5. Due Diligence Preparation
- Anticipate the due diligence process by preparing comprehensive due diligence checklists for potential buyers.
- Address any potential red flags or issues proactively and be prepared to provide explanations or solutions.
- Conduct a self-assessment of the business to identify any areas that may require improvement or resolution before the sale.
Tip: Use Flippa’s due diligence checklist to understand what buyers will want to see.
Tip: Connect to Flippa’s data integrations for always-on, accurate and verified data:
- Connect and expose financial and operational strengths with 15 integrations from the world’s leading platforms.
- Maximize your sale value with up-to-date data: By connecting your data sources, historically accurate and continually up-to-date information will automatically be added to your listing every month.
- More verified data, more information, better results.
Enhance Operational Efficiencies
Efficient operational processes not only streamline business operations but also make your
business more appealing to potential buyers. Evaluate your workflows, customer service protocols, and supply chain management. Highlight improvements you’ve implemented to enhance efficiency and scalability. Buyers are attracted to businesses that can seamlessly transition into their ownership without disruptions.
Curate a Compelling Marketing Strategy
Just as you’ve marketed your products or services to customers, crafting a compelling marketing strategy for your business’s sale is essential. Create a detailed listing that highlights your business’s unique value proposition, growth potential, and market positioning. Use persuasive language, appealing visuals, and clear data to illustrate your business’s strengths. A well-crafted listing captures attention, engages potential buyers, and sets the stage for meaningful conversations.
Showcase Growth Potential
Buyers are often interested not only in your business’s current state but also in its potential for growth and expansion. Identify avenues for future growth, whether it’s untapped markets, product diversification, or scaling existing strategies. Providing a roadmap for how the new owner can take the business to the next level demonstrates your foresight and positions your business as a valuable investment.
Prep Your Team for Transition
If your business has a team, communicate openly with them about the impending sale. Ensure that key personnel are informed and prepared for the transition. This helps to maintain operational continuity and fosters a positive perception among potential buyers. A well-prepared team reflects positively on the business’s overall health and stability.

* EXERCISE SET
- 1) Answer these questions using the sale-preparation guide:
(a) How many integrations does Flippa offer for connecting data?
(b) What three things does the guide say to evaluate when improving operational efficiency?
(c) How often is up-to-date information added to a listing once data sources are connected?
- 2) Translate this sentence from the sale-preparation guide into Spanish: "Buyers are attracted to businesses that can seamlessly transition into their ownership without disruptions."
- 3) Please write what comes next in the sale-preparation guide, starting after its final sentence.

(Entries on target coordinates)
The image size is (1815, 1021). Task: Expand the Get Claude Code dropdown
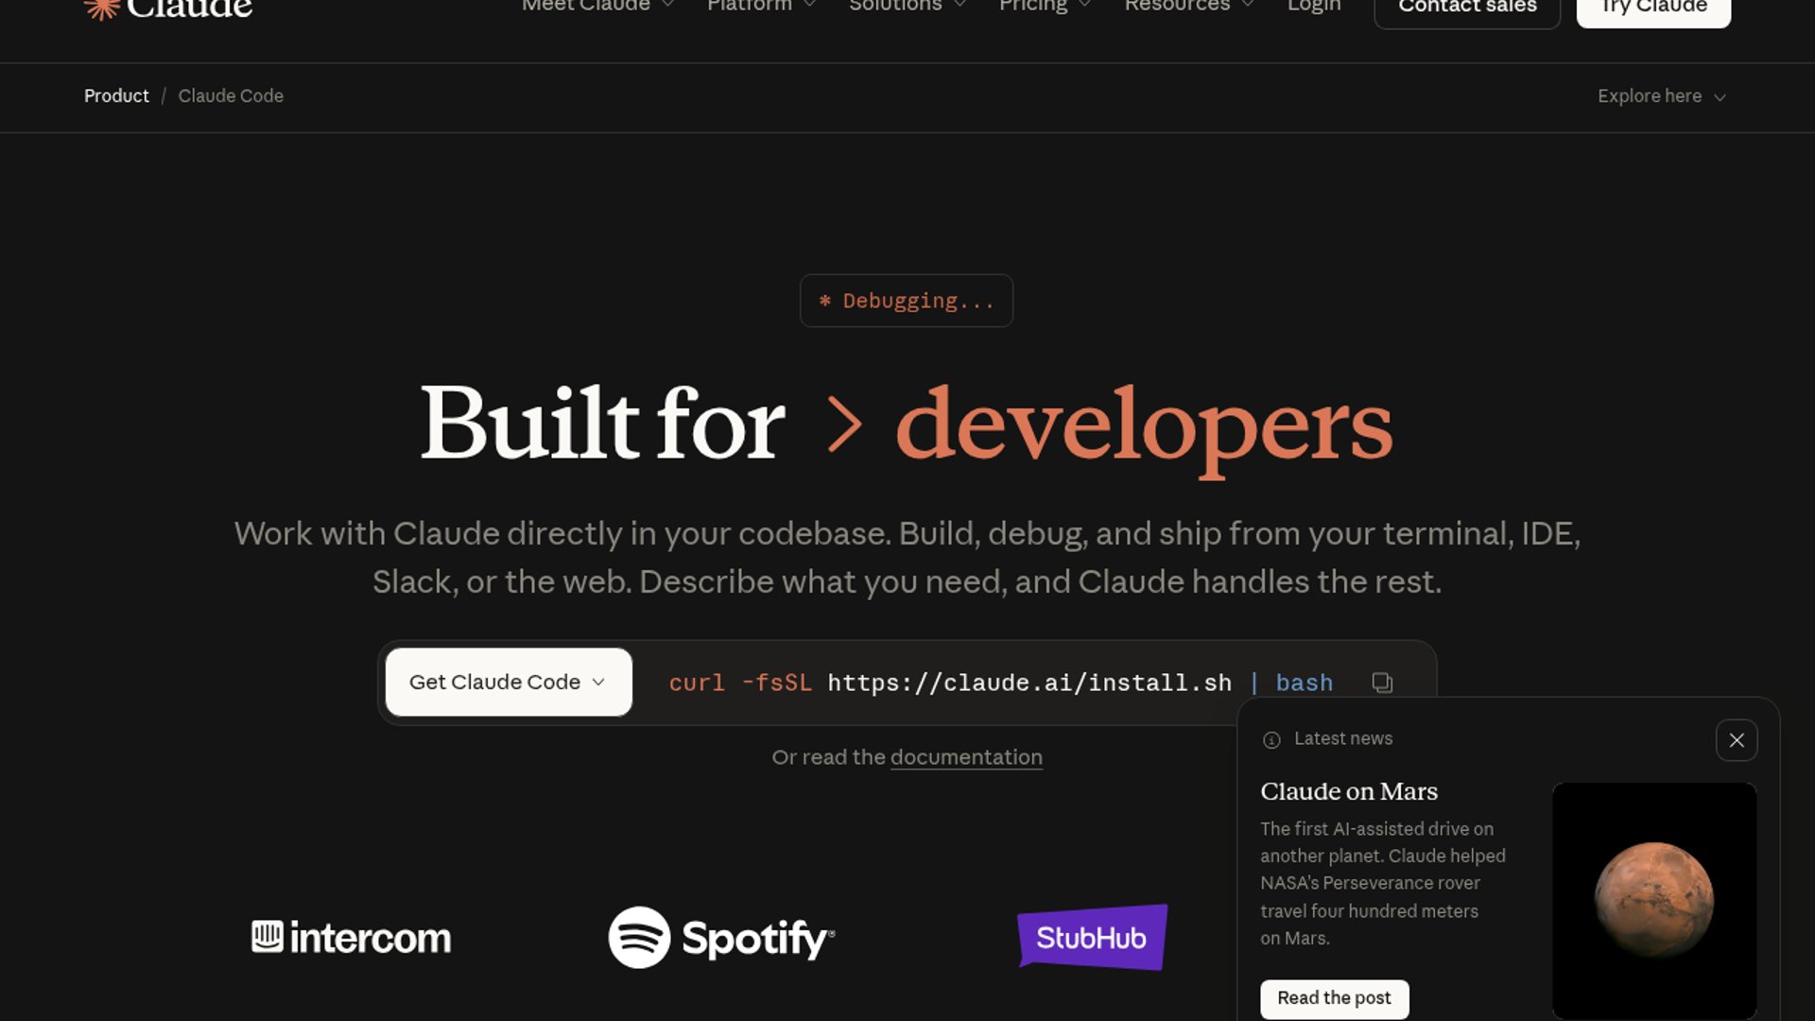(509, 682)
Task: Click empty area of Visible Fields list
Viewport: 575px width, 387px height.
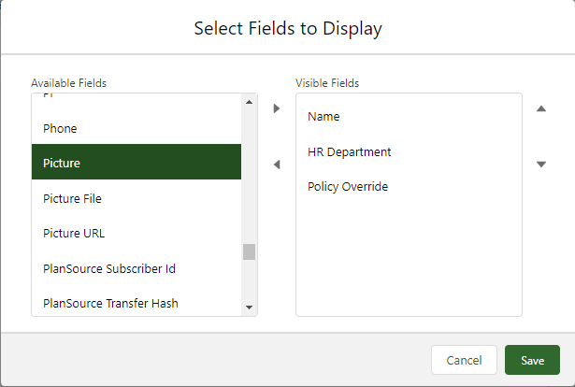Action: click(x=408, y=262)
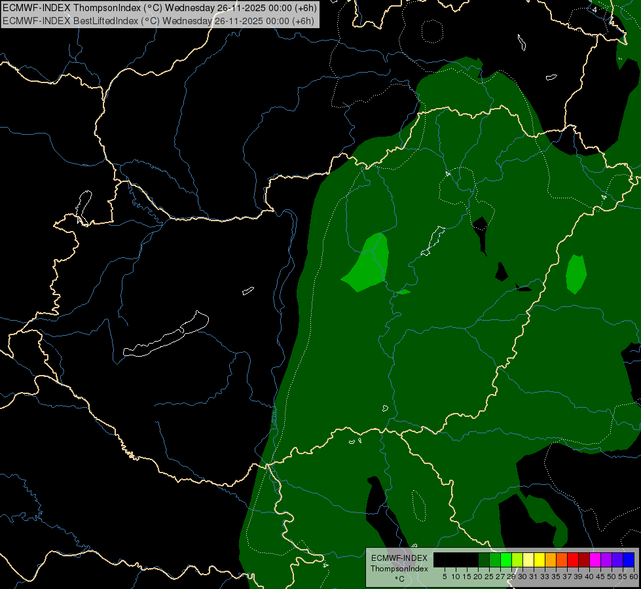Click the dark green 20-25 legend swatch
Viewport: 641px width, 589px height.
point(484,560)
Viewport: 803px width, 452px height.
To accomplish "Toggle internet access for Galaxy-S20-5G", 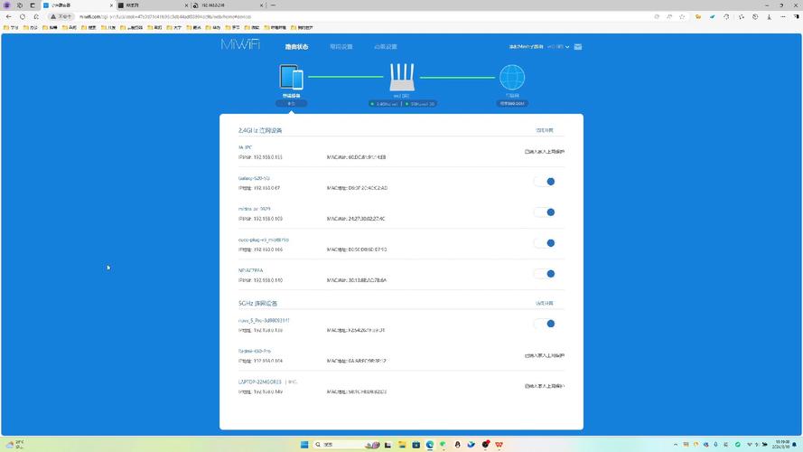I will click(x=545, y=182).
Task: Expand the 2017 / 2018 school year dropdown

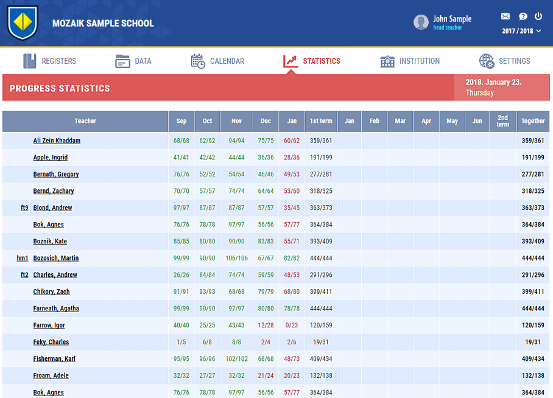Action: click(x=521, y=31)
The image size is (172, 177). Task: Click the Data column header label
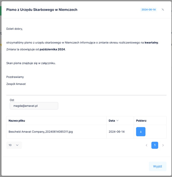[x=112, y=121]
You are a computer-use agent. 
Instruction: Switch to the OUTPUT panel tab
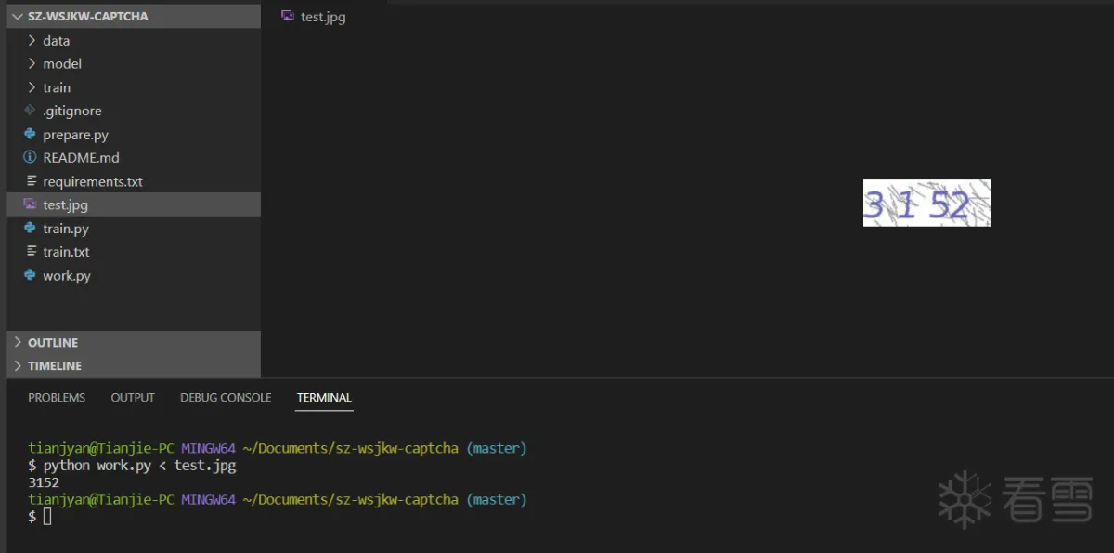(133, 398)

* RESULTS OF THE TASKS
- 1)
(a) 15 integrations.
(b) Workflows, customer service protocols, and supply chain management.
(c) Every month.

- 2) Los compradores se sienten atraídos por los negocios que pueden pasar a ser de su propiedad de manera fluida y sin interrupciones.

- 3)
Evaluating Your Reasons for Selling and Setting Realistic Expectations
Reflect on and assess your personal and professional motivations for selling the business. Consider factors such as retirement, pursuing new opportunities, financial goals, or changes in personal circumstances. Evaluate the timing of the sale and determine if it aligns with your personal and business objectives.
Set realistic expectations regarding the sale price, timeline, and potential challenges, and conduct market research to understand the current market conditions and valuations in your industry. Do the current market trends align with your expectations? If not, are you willing to wait for the price or buyer you want, and can you financially afford to do so?
Preparing for the sale of your business involves evaluating your reasons for selling, setting realistic expectations, and organizing financial and operational records. By reflecting on your motivations, setting reasonable expectations, and maintaining confidentiality, you can position your business for a successful sale. Furthermore, organizing financial records, operational documents, intellectual property assets, and engaging professional assistance will help attract potential buyers and streamline the due diligence process. With careful preparation, you can maximize the value of your business and ensure a smooth and successful sale.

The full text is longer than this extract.